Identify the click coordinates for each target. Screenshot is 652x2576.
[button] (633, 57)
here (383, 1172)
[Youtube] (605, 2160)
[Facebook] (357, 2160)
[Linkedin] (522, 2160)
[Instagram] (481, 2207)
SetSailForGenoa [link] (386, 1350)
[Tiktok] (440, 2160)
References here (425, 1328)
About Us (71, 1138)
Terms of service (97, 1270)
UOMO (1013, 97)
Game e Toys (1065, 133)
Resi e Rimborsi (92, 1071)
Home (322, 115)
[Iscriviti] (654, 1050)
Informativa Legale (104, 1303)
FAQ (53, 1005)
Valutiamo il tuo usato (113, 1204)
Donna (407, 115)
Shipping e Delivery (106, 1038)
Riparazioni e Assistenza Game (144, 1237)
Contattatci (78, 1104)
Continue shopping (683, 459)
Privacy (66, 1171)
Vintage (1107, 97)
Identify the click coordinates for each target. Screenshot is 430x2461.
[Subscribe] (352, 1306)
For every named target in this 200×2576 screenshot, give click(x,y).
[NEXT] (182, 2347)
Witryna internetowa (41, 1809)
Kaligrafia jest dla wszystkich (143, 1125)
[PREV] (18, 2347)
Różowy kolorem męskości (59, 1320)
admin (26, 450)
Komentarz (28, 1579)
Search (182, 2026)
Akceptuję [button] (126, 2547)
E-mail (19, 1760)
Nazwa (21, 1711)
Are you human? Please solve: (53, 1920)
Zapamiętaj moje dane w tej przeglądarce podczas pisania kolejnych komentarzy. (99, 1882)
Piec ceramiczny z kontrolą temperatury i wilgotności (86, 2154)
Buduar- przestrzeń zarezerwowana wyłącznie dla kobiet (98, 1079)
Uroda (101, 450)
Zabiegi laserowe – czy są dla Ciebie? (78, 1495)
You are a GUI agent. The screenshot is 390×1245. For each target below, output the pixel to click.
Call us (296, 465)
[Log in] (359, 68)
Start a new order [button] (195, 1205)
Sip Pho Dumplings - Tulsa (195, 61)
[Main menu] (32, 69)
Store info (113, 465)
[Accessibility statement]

..............................

Work to complete. Restate the records above in full, keeping each line exactly as it stands.

Response.
Identify the click coordinates for each target. Screenshot is 652x2576.
[button] (633, 57)
here (383, 1172)
[Youtube] (605, 2160)
[Facebook] (357, 2160)
[Linkedin] (522, 2160)
[Instagram] (481, 2207)
SetSailForGenoa [link] (386, 1350)
[Tiktok] (440, 2160)
References here (425, 1328)
About Us (71, 1138)
Terms of service (97, 1270)
UOMO (1013, 97)
Game e Toys (1065, 133)
Resi e Rimborsi (92, 1071)
Home (322, 115)
[Iscriviti] (654, 1050)
Informativa Legale (104, 1303)
FAQ (53, 1005)
Valutiamo il tuo usato (113, 1204)
Donna (407, 115)
Shipping e Delivery (106, 1038)
Riparazioni e Assistenza Game (144, 1237)
Contattatci (78, 1104)
Continue shopping (683, 459)
Privacy (66, 1171)
Vintage (1107, 97)
Identify the click coordinates for each target. Screenshot is 430x2461.
[Subscribe] (352, 1306)
For every named target in this 200×2576 screenshot, give click(x,y).
[NEXT] (182, 2347)
Witryna internetowa (41, 1809)
Kaligrafia jest dla wszystkich (143, 1125)
[PREV] (18, 2347)
Różowy kolorem męskości (59, 1320)
admin (26, 450)
Komentarz (28, 1579)
Search (182, 2026)
Akceptuję [button] (126, 2547)
E-mail (19, 1760)
Nazwa (21, 1711)
Are you human? Please solve: (53, 1920)
Zapamiętaj moje dane w tej przeglądarce podczas pisania kolejnych komentarzy. (99, 1882)
Piec ceramiczny z kontrolą temperatury i wilgotności (86, 2154)
Buduar- przestrzeń zarezerwowana wyłącznie dla kobiet (98, 1079)
Uroda (101, 450)
Zabiegi laserowe – czy są dla Ciebie? (78, 1495)
You are a GUI agent. The screenshot is 390×1245. For each target below, output the pixel to click.
Call us (296, 465)
[Log in] (359, 68)
Start a new order [button] (195, 1205)
Sip Pho Dumplings - Tulsa (195, 61)
[Main menu] (32, 69)
Store info (113, 465)
[Accessibility statement]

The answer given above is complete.